=== EXERCISE BRIEF ===
Restrict the output to the lines below starting at the one that contains "BOY STUDIO (995, 167)" and ending at the one that contains "KO TUBE (1043, 300)", and restate them word for word, both ends included.

=== GIVEN INFORMATION ===
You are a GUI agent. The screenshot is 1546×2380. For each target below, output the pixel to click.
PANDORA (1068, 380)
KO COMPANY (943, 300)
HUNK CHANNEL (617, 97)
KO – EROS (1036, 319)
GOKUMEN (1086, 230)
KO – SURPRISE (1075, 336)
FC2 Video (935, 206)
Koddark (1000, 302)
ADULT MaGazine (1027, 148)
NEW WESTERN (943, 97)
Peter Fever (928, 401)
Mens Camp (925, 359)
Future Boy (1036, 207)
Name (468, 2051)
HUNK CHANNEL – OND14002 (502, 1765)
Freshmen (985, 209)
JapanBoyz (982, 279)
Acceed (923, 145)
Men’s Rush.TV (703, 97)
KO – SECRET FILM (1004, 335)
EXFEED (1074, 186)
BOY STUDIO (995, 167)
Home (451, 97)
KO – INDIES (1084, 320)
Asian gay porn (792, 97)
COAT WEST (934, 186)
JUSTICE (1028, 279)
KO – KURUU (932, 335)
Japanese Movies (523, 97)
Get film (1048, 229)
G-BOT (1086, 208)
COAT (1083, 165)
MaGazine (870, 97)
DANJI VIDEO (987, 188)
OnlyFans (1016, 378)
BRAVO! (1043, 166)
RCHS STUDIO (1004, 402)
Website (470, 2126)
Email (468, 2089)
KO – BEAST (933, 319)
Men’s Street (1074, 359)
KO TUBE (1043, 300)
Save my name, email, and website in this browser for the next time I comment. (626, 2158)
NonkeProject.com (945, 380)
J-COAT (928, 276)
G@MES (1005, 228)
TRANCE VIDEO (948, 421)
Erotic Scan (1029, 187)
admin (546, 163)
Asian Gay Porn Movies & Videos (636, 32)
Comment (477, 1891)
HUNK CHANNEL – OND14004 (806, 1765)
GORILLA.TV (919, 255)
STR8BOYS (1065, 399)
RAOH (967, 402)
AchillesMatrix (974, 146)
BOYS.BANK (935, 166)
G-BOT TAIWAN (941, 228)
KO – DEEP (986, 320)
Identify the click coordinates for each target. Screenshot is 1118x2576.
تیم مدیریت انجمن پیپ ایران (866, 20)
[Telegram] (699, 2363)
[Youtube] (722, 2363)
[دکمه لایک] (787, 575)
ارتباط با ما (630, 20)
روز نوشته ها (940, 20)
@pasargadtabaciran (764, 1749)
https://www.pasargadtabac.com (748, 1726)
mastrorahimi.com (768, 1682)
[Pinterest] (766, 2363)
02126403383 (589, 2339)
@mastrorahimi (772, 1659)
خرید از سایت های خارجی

=== PROBLEM SOLUTION ===
BOY STUDIO (995, 167)
Home (451, 97)
KO – INDIES (1084, 320)
Asian gay porn (792, 97)
COAT WEST (934, 186)
JUSTICE (1028, 279)
KO – KURUU (932, 335)
Japanese Movies (523, 97)
Get film (1048, 229)
G-BOT (1086, 208)
COAT (1083, 165)
MaGazine (870, 97)
DANJI VIDEO (987, 188)
OnlyFans (1016, 378)
BRAVO! (1043, 166)
RCHS STUDIO (1004, 402)
Website (470, 2126)
Email (468, 2089)
KO – BEAST (933, 319)
Men’s Street (1074, 359)
KO TUBE (1043, 300)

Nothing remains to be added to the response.